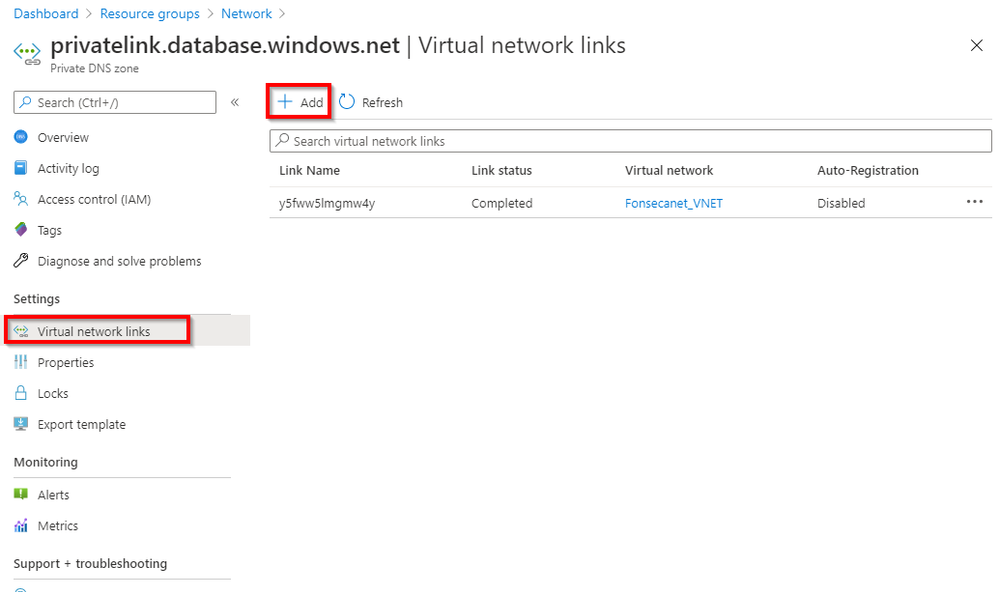Open Diagnose and solve problems wrench icon

[21, 260]
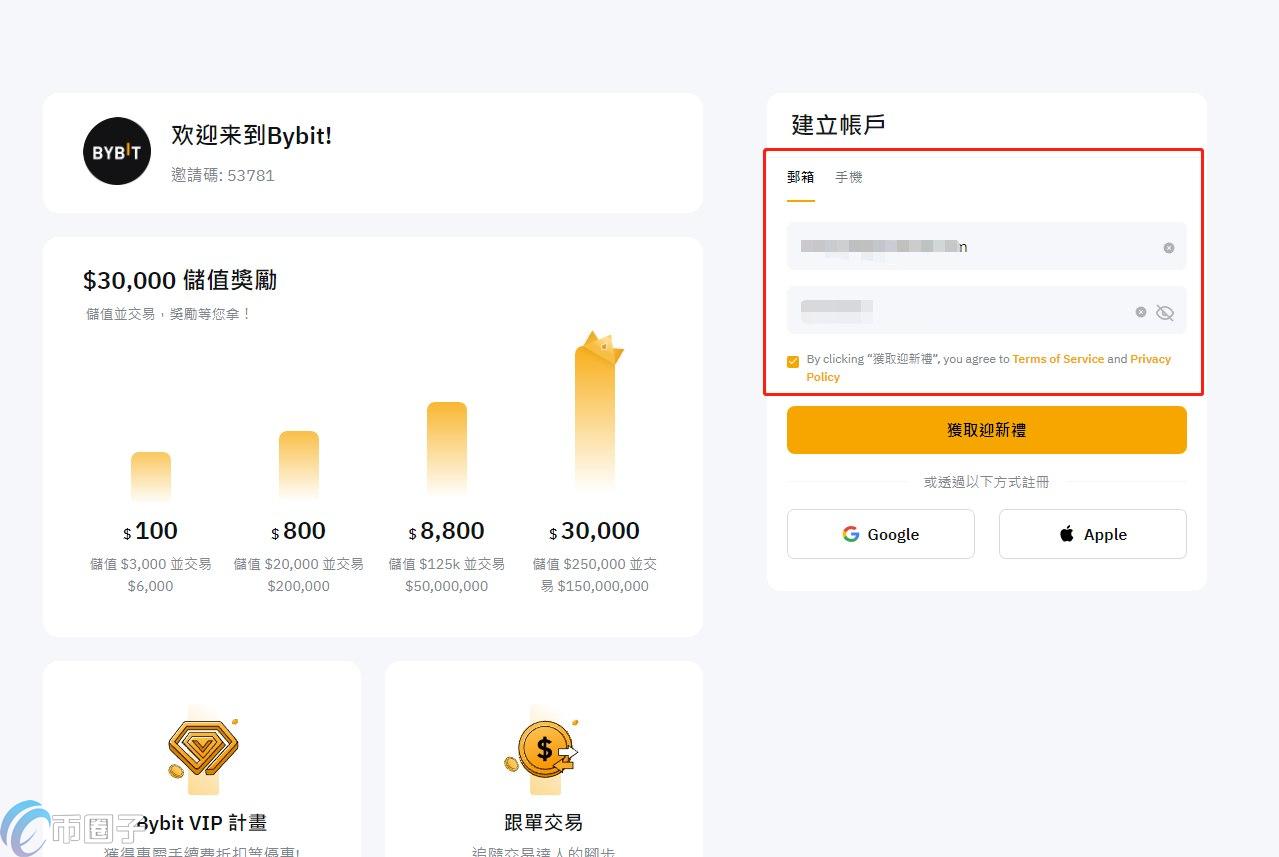Uncheck the terms agreement checkbox
Viewport: 1279px width, 857px height.
793,361
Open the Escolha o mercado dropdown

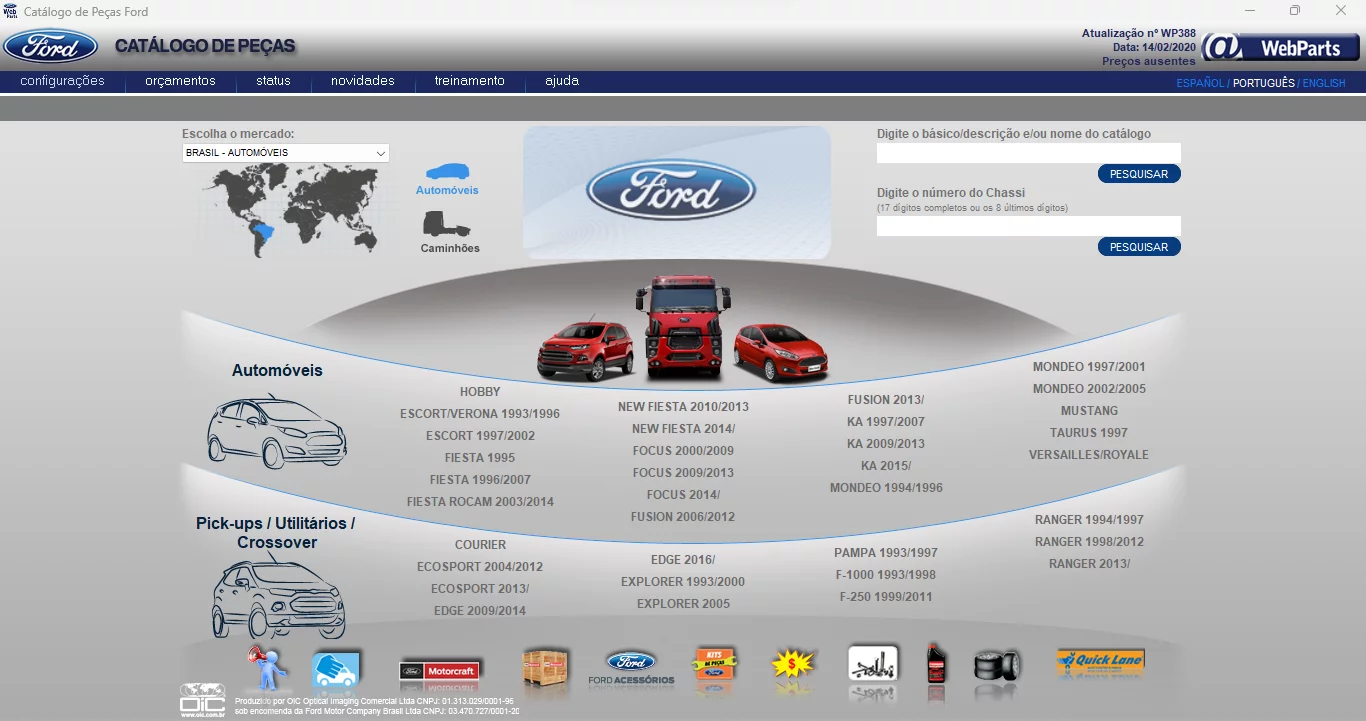(x=283, y=152)
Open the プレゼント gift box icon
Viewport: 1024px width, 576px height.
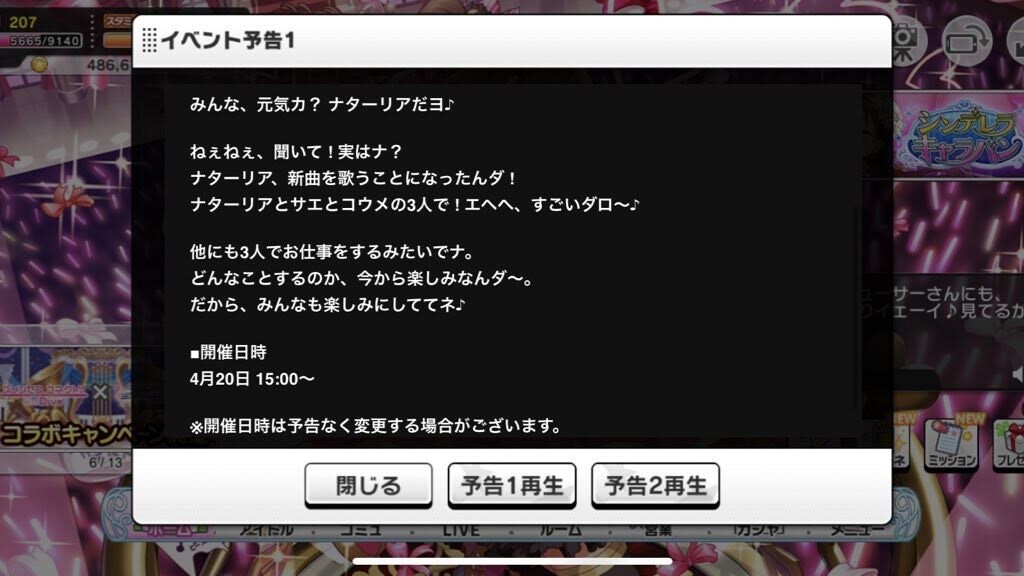tap(1009, 443)
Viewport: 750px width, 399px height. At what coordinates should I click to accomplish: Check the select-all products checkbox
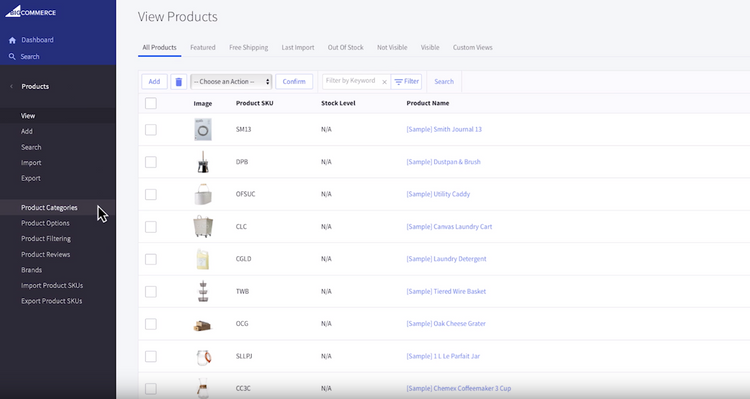[151, 103]
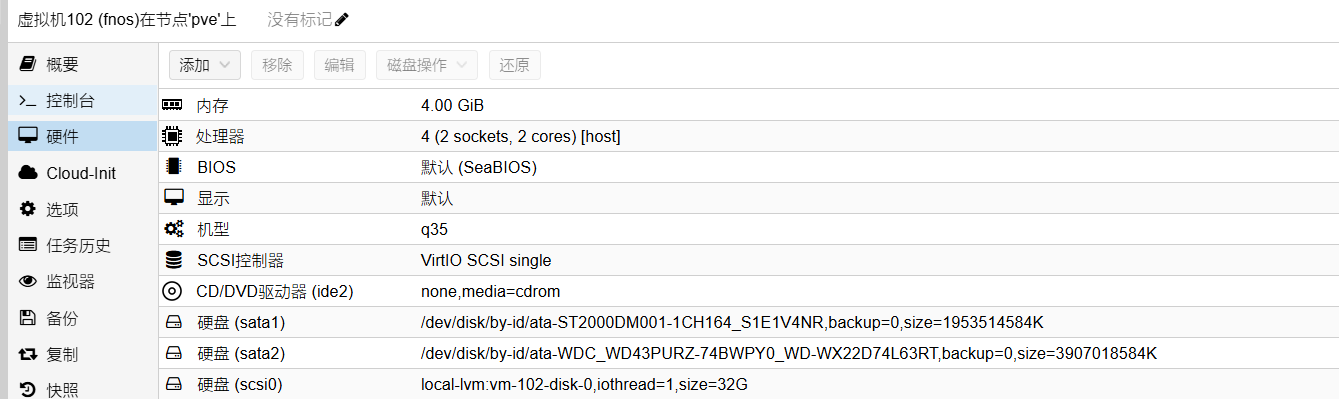Open the 添加 dropdown button
1339x399 pixels.
205,65
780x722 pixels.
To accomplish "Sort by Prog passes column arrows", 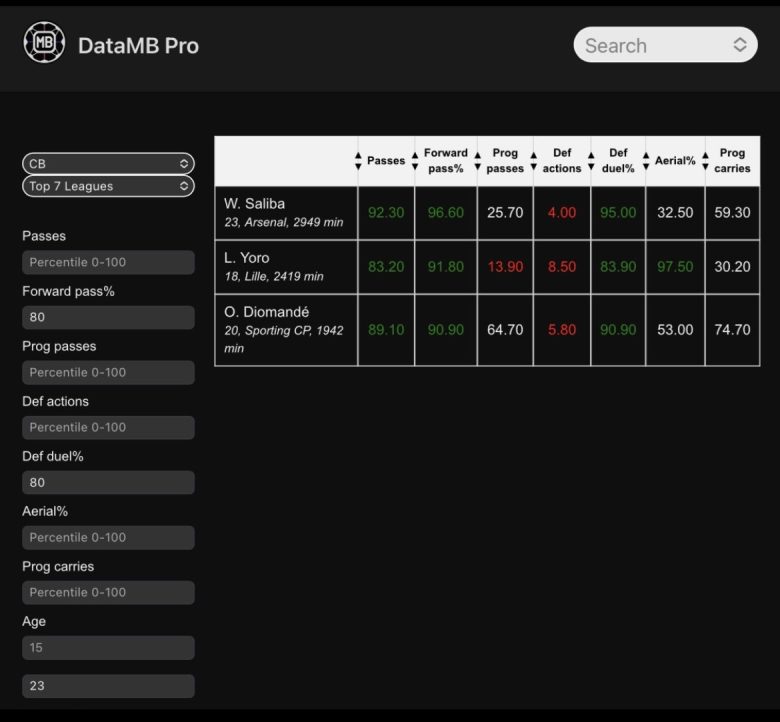I will pyautogui.click(x=478, y=161).
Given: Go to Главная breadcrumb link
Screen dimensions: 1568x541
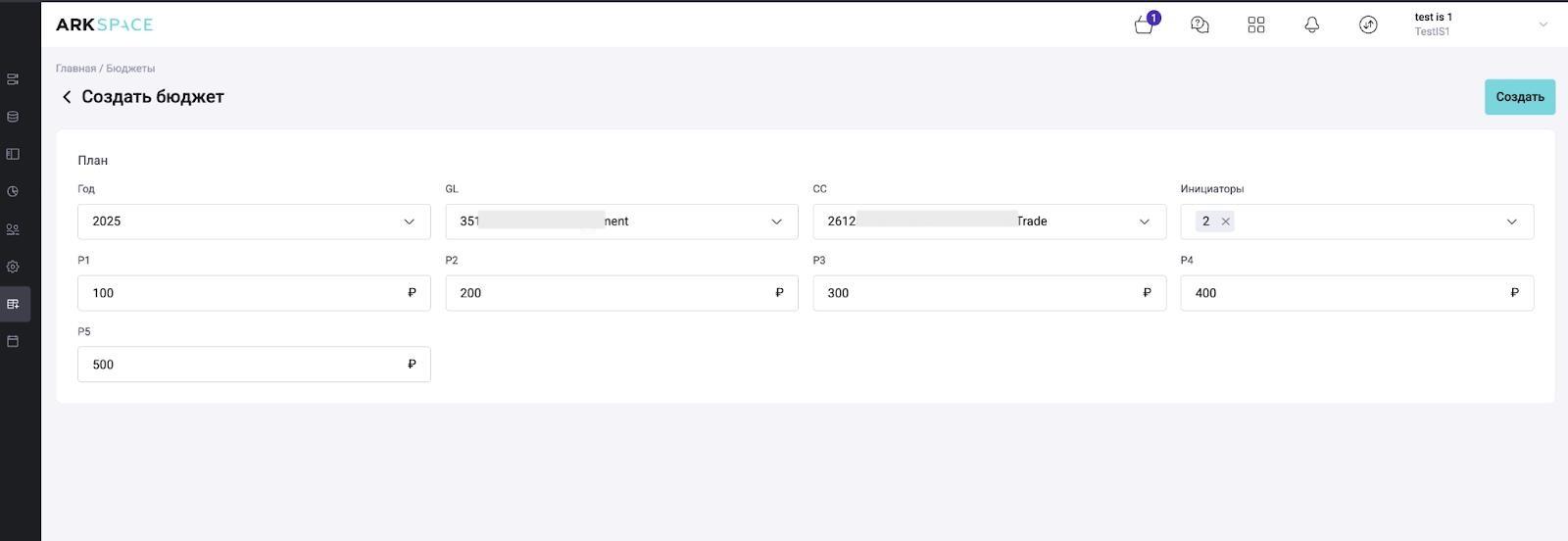Looking at the screenshot, I should [x=75, y=69].
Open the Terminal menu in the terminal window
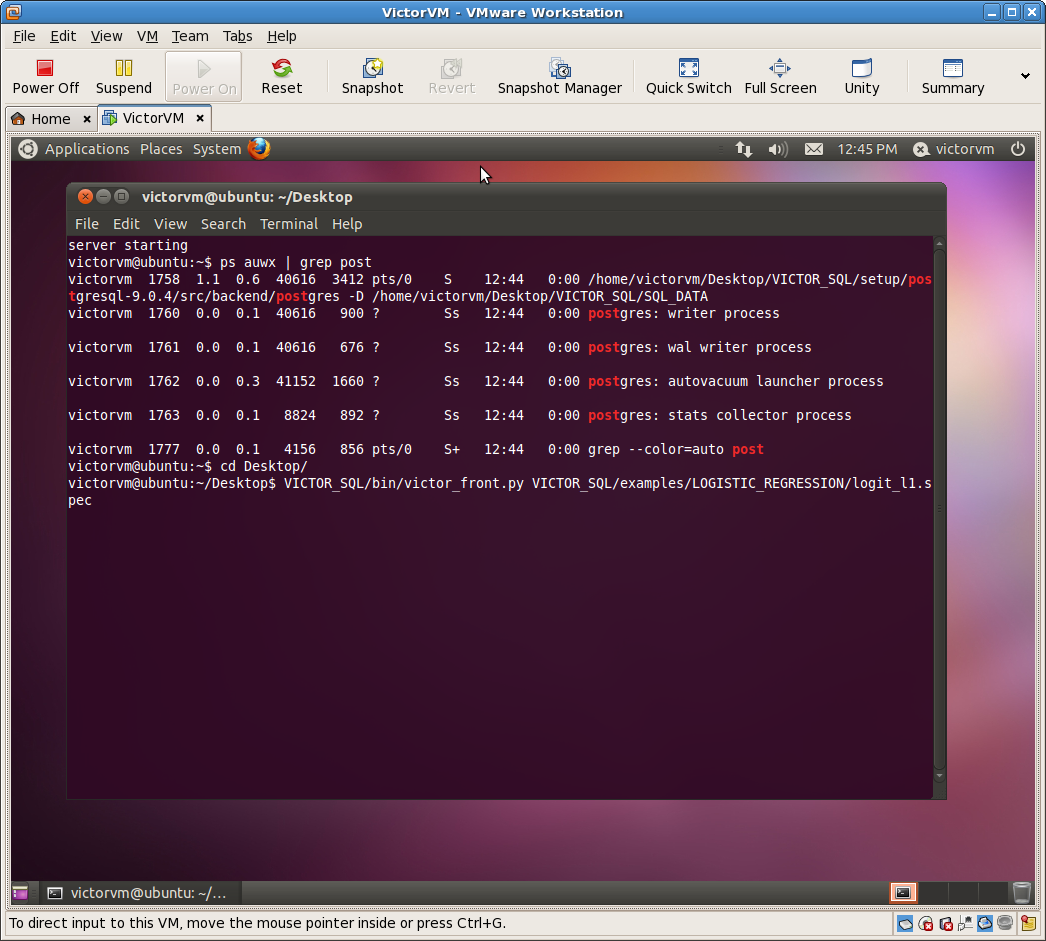This screenshot has width=1046, height=941. (x=289, y=224)
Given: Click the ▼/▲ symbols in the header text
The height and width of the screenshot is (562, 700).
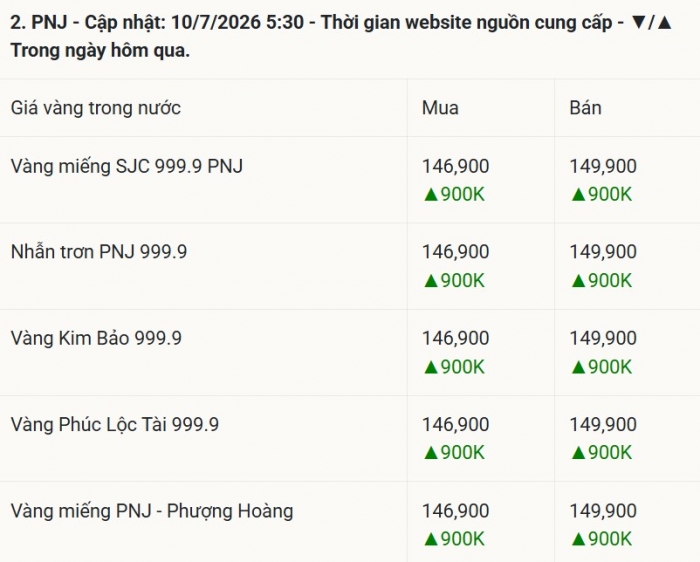Looking at the screenshot, I should [652, 22].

> _Task description_: Every line of the records that includes the word "Given" should be gathered.

> _Solution to the problem_:
Given: Go to Главная breadcrumb link
Given: Click the ▼/▲ symbols in the header text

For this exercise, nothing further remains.